Most bacteria and archaea divide using a cytokinetic structure, the Z-ring, which contains the tubulin-like FtsZ protein. The Z-ring recruits the divisome, a trans-membrane protein complex that synthesises peptidoglycan, which leads to cell constriction and division through inwards growth of the cell wall. With this proposal we aim to unravel the molecular events that drive cell division. To understand how the Z-ring organises division, we will reveal its structure using electron cryotomography in cells, for which we have developed EM technology to image complete division planes. We will uncover how cell wall is grown for division through a comprehensive structure and function analysis of divisomes, including how they polymerise lipid II into peptidoglycan.

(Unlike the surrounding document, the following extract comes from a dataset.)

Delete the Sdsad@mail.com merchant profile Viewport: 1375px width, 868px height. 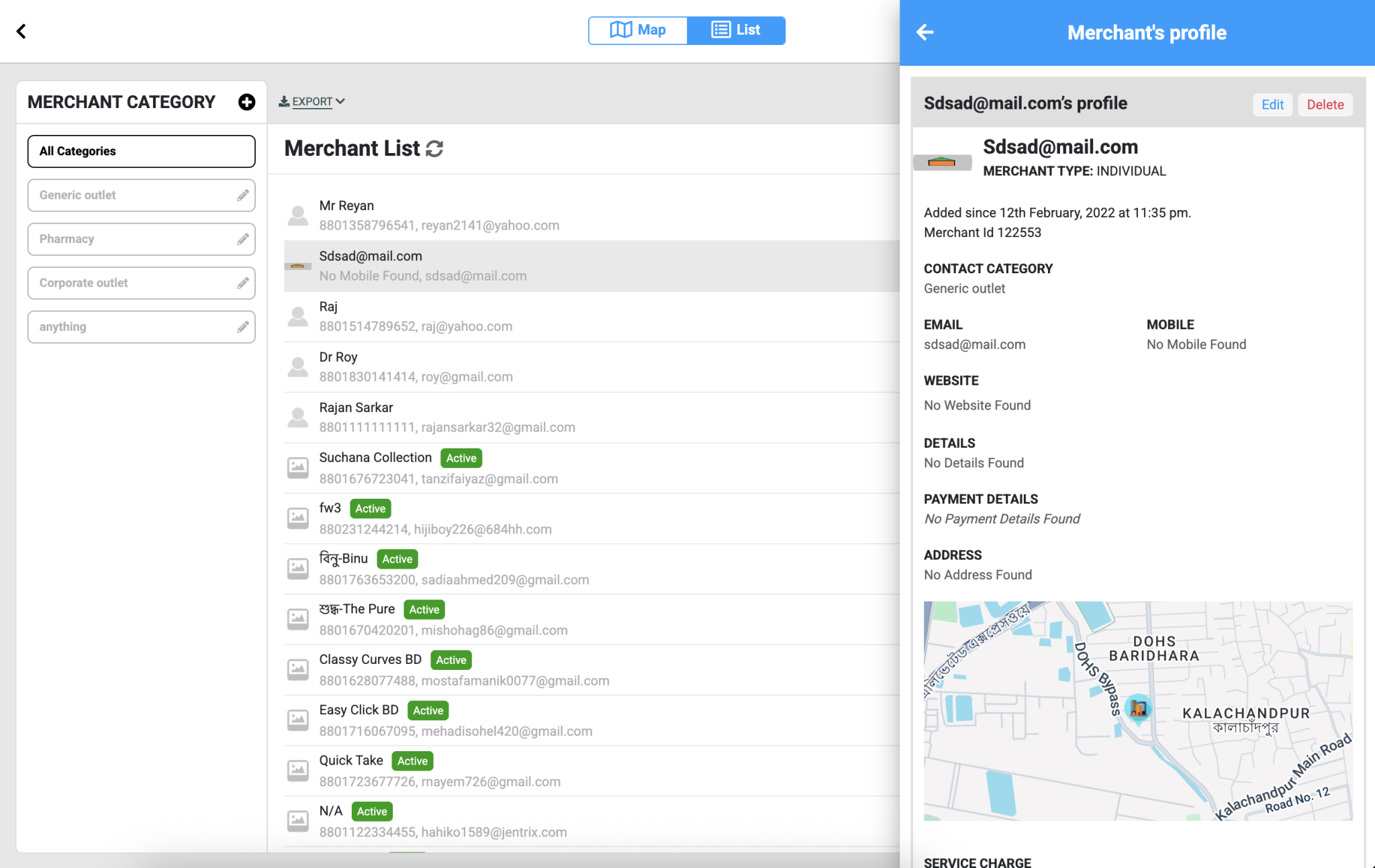(1325, 105)
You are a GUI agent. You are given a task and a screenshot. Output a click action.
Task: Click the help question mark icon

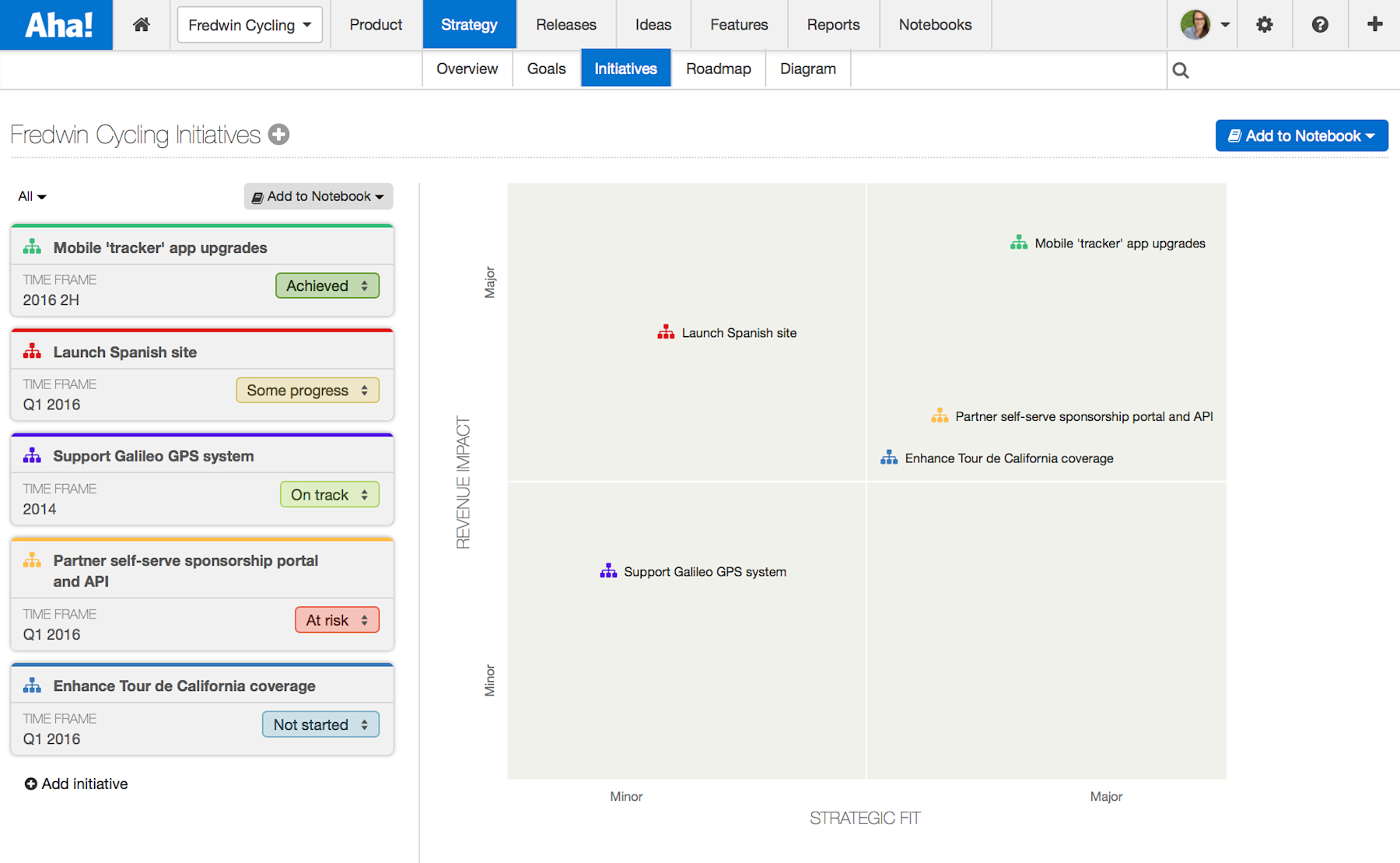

How Z-ring attachment activates the divisome will be analysed in vitro and in vivo. Usefulness and completeness of the mechanisms revealed will be tested with in vitro liposome experiments recapitulating peptidoglycan polymerisation and Z-rings, and enabling cell division reconstitution, a goal of synthetic biology. Since some FtsZ-containing archaea and bacteria have no cell wall, we will investigate how they divide without it. Finally, since cell elongation by the elongasome also involves peptidoglycan synthesis, we will uncover why the divisome thickens cell wall, while the elongasome widens it.